> STATED TASK 1
Summarize the article on Africa's carbon finance in two sentences.

> PAGE EXTRACT
"""

Carbon finance stream from Africa can be scaled up to $200 billion per year: Osinbajo


Nigerian Vice President Professor Yemi Osinbajo said Africa’s share of the global carbon market can be massively expanded to reach $120-200 billion foreign direct investment (FDI) a year.

This was stated by the Vice President during his opening speech at the Rockefeller Foundation meeting in New York.

He identified a combination of capital flows, job creation, and avoiding long-term climate destruction as critical drivers of African leaders’ interest in supporting this effort.

According to him, Africa currently has only a small part of the carbon market. He explained the importance of this projected carbon finance stream, saying:

  • “For a continent that needs $240 billion a year in mitigation investments alone, this stream of carbon finance could make the difference between making the transition and not making it. As all of us in this room know well, the priorities of the African continent are not only to act decisively on the climate crisis, but also to create significant growth opportunities for our young and growing population.”

"""

> MATERIAL FOR THE TASK
"""

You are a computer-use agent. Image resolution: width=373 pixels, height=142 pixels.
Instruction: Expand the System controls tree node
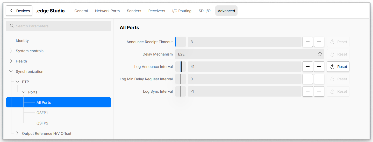(11, 51)
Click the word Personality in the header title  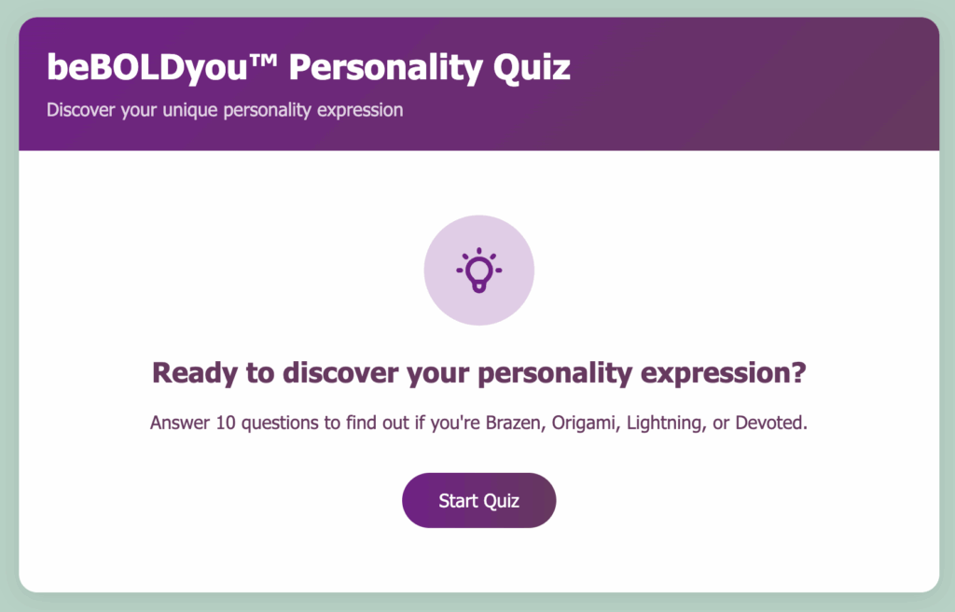coord(385,67)
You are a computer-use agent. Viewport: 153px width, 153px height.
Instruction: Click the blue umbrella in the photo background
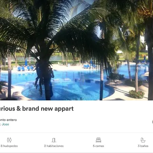[x=26, y=62]
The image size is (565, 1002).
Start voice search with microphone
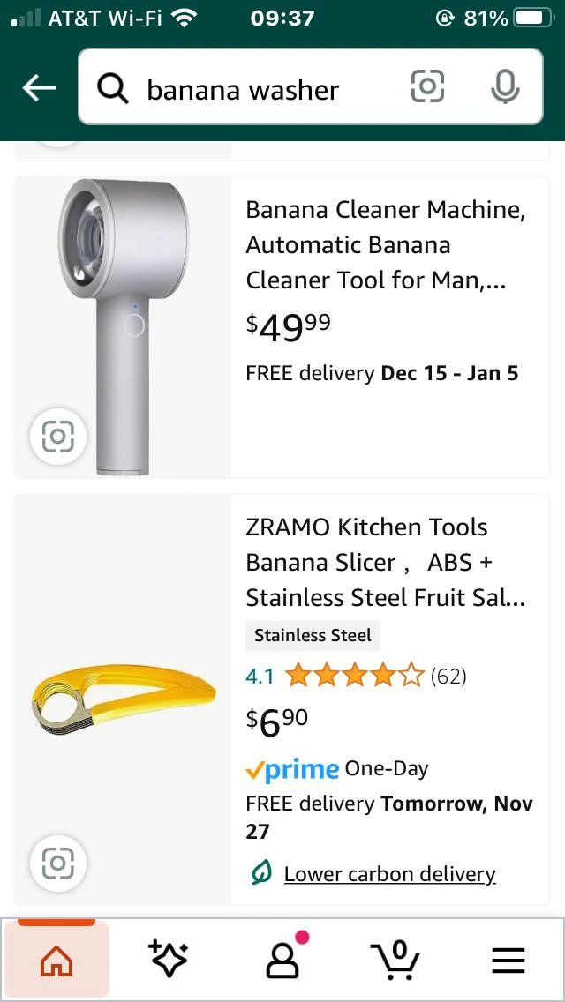pos(504,86)
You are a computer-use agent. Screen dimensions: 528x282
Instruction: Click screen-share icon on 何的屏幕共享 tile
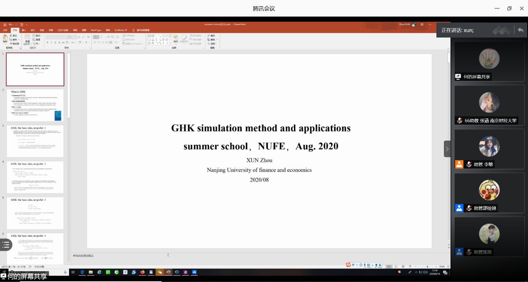(x=458, y=77)
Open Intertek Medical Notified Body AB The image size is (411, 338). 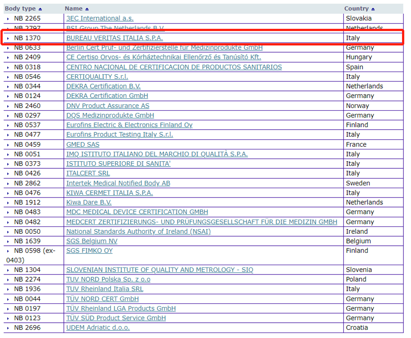(118, 183)
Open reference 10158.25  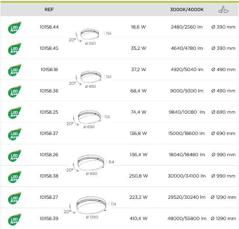pyautogui.click(x=49, y=112)
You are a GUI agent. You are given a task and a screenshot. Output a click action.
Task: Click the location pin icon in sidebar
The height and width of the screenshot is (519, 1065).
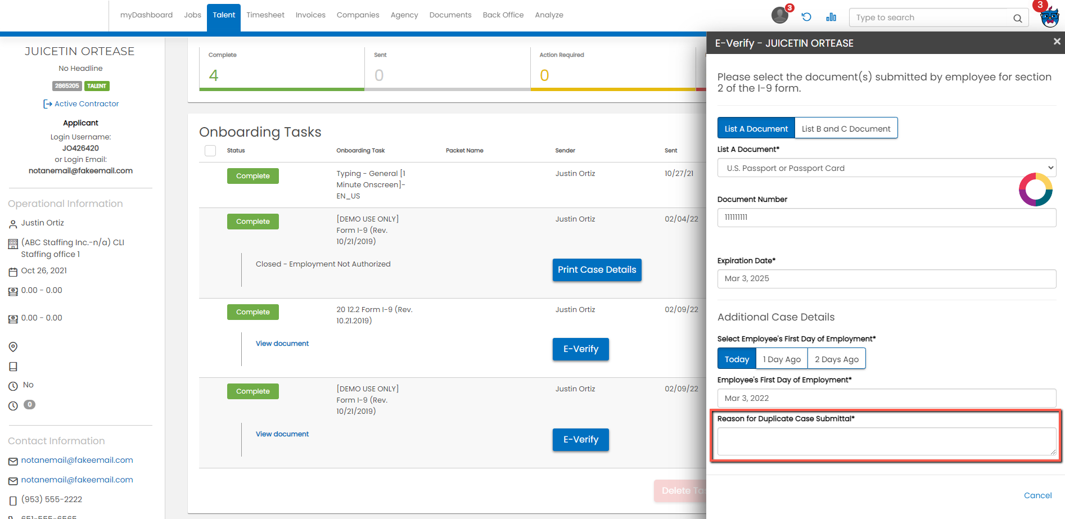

"""

> STATED TASK 2
Reproduce the lines of the listing starting at the line containing "You are a computer-use agent. Viewport: 153px" and ending at the line containing "pos(504,86)", leaving the pictures out.

> RESULT 1
At a Rockefeller Foundation meeting in New York, Nigerian Vice President Yemi Osinbajo said Africa's currently small share of the global carbon market could grow to $120-200 billion in foreign direct investment a year. He cited capital flows, job creation and avoiding long-term climate destruction as drivers of African leaders' interest, and said this finance could decide whether a continent needing $240 billion a year in mitigation investments makes the transition.

> RESULT 2
You are a computer-use agent. Viewport: 153px width, 153px height.
Instruction: Click the blue umbrella in the photo background
[x=26, y=62]
The image size is (565, 1002).
Start voice search with microphone
pos(504,86)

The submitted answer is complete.